Fall, Get Up, Keep At It
By Sarah Elisabeth Sawyer, 2015 Artists in Business Leadership Fellow
Just do it. This is what Gilbert Kills Pretty Enemy III (Standing Rock Sioux) tells emerging Native artists. But it was something he had to first do himself.
His 20s passed before he realized he should take the art inside him seriously. All he needed was to pick up a pen and release his emotions on paper. Or click a mouse and create the bold lines that inspired him as a kid. Through his business, Chameleon Horse Art & Design, Gilbert has branched off into more art mediums: painting, wood burning, mixed media, ledger art.
With education and support, his personal mission is to push himself. Test limits. Pour his heart and soul into all his work.
This tenacity spills out to the artists around him in the Bear Soldier District community in McLaughlin, South Dakota. Gilbert shows other artists how every piece created is simply practice. To not worry if others don’t like what they create. Make mistakes. Fall, get up, keep at it.
To Gilbert, everyone is a sculptor, chiseling and sculpting themselves throughout their lives. He tells soon-to-be artists not to waste their abilities. Life is too short to wait for someone else’s approval.
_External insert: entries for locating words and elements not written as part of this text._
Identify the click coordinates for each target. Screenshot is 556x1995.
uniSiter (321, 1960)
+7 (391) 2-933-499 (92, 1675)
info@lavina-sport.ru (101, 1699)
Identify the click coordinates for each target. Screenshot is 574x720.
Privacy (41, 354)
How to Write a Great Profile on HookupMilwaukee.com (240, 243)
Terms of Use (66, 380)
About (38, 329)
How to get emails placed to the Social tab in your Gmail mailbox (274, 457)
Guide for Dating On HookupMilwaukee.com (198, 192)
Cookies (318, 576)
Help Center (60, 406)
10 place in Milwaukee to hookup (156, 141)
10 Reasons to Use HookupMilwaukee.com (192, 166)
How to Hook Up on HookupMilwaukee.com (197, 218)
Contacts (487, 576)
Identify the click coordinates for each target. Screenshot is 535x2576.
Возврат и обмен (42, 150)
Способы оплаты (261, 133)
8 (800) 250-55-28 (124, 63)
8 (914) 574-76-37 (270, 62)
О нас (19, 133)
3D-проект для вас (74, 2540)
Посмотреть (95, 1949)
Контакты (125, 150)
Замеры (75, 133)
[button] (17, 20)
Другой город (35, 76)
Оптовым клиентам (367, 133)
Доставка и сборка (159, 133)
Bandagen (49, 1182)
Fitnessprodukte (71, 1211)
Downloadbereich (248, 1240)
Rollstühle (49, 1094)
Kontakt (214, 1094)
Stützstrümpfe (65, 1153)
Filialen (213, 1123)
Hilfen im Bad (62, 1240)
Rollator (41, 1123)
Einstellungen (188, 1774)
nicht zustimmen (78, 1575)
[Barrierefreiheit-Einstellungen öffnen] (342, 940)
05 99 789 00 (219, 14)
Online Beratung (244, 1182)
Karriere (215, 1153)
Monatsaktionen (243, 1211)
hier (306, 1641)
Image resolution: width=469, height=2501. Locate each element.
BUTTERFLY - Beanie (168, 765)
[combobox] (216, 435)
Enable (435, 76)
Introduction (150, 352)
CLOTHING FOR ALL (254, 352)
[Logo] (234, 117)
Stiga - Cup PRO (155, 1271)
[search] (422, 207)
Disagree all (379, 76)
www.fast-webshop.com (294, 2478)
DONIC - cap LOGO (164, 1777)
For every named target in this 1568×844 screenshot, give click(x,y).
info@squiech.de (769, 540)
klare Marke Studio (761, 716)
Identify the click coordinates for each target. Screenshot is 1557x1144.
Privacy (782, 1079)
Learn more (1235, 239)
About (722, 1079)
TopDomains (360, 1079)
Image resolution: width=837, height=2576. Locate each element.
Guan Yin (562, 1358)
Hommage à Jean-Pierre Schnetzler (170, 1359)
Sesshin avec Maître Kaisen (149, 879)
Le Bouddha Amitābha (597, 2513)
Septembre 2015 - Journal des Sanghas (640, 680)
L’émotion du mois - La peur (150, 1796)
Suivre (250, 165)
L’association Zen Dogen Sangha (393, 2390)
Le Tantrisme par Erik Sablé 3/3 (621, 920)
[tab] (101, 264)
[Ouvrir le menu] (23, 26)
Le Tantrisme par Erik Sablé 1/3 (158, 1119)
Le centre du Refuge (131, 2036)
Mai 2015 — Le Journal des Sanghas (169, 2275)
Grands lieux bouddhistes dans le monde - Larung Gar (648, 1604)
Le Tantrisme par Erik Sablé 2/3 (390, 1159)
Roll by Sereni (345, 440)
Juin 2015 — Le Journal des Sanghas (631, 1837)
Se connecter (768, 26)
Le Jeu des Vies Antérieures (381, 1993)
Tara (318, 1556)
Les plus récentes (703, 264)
Just do it.
There were times when Gilbert thought he should have gone down a different road. But at a First Peoples Fund training, he learned he wasn’t alone on this journey. There are other artists working, creating, bringing tears of healing to peoples’ eyes with their work. He’s glad he stuck with being a Native artist. He sees the happiness his art brings – the gratitude in a friend or a stranger – and that tells him he’s doing the right thing.
First Peoples Fund has helped undergird his day-to-day business as his “art changes like a chameleon, with the strength of a horse that drives him.” He just does it.